The sauce is amazing, I’m more than pleased with that, the steak though, left a bit to be desired. I think it could be that I didn’t cook it properly, or may have chosen the wrong kind of steak (fillet, rump…etc). I did the sauce first and then the meat, rather than the other way ’round (getting steaky-flavour into the sauce) because I wanted to have the sauce the next day and I wasn’t entirely sure it would be safe with the meat there.
Ingredients and Equipment
- Griddle Pan ! (yes, love them, get one, right now, if you don’t have one)
- Dijon Mustard
- Grainy Mustard
- Double Cream
- An onion
- Fillet Steak (or some kind of meat, it would work well with chicken)
- Butter
- Salt and Pepper
Instructions
- Put a ‘Bake at home’ half-baked Ciabatta in the oven. I wasn’t sure if you should keep it in the bag, so I took it out.
- Chop up the onion so you get slivers of onion (I mean, not diced)

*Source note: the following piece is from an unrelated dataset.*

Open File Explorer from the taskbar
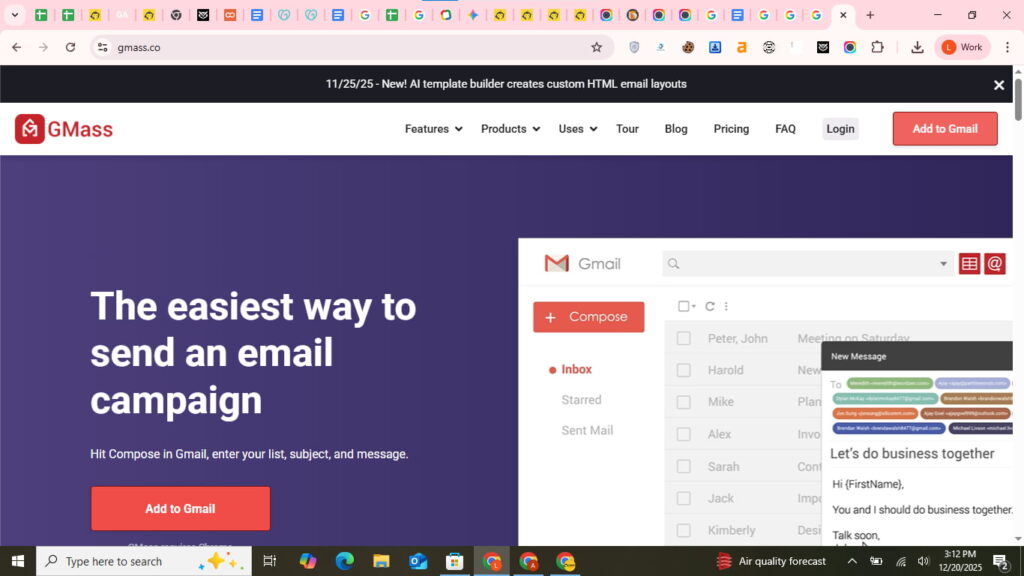The width and height of the screenshot is (1024, 576). pos(381,561)
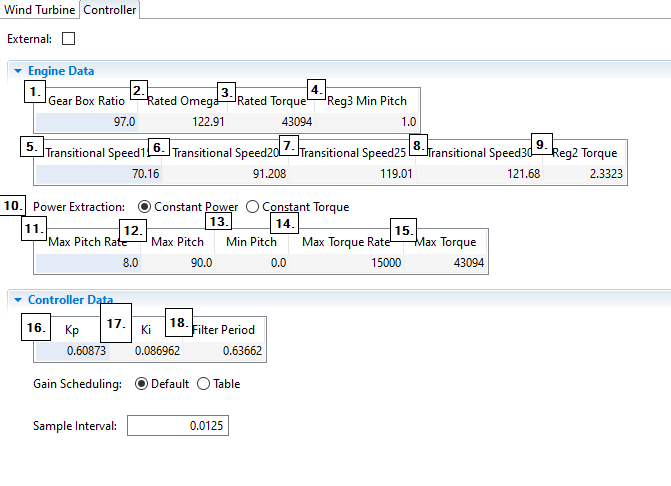Select the Transitional Speed15 value 70.16

click(x=98, y=174)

- Melt some butter into the pan and sweat down the onions for about 5 minutes
- Pour over the cream
- Put two big dollops of Dijon and one big dollop of grainy mustard into the sauce
- Keep on stirring until the cream is thick enough to have a consistency that you want.
- Pour the whole lot into a bowl and run the pan under the tap and whip it dry.
- Pack a load of Salt, Pepper and any sort of Herby things (I used dried Basel) over the steak.
- Now, I’ve been told the following rule for a fillet steak …
- Two minutes on each side, 8 minutes resting = rare
- Three minutes on each side, 4 minutes resting = Medium
- Four minutes on each side, 2 minutes resting = Well done.
- Well, let me tell you, that didn’t work. I went for medium rare and the middle was still cold when I went to cut it, so I put it back on, gave it about 5 minutes on each side, the middle was still raw (not rare, raw). I tried one last time and I *think* it was cooked. I didn’t enjoy the steak part, which was double-gutted because I thought that would be the best bit.
- Anyway, take the ciabatta out the oven, slice it in half, spread some butter and mustard on top.
- Slice the steak into strips and place on the bottom slice
- Pour over some of that AMAZING sauce
- Put top on
- Plate up
The good news though, is that I have plenty of sauce left over, that I’ll do with some chicken and pasta tonight.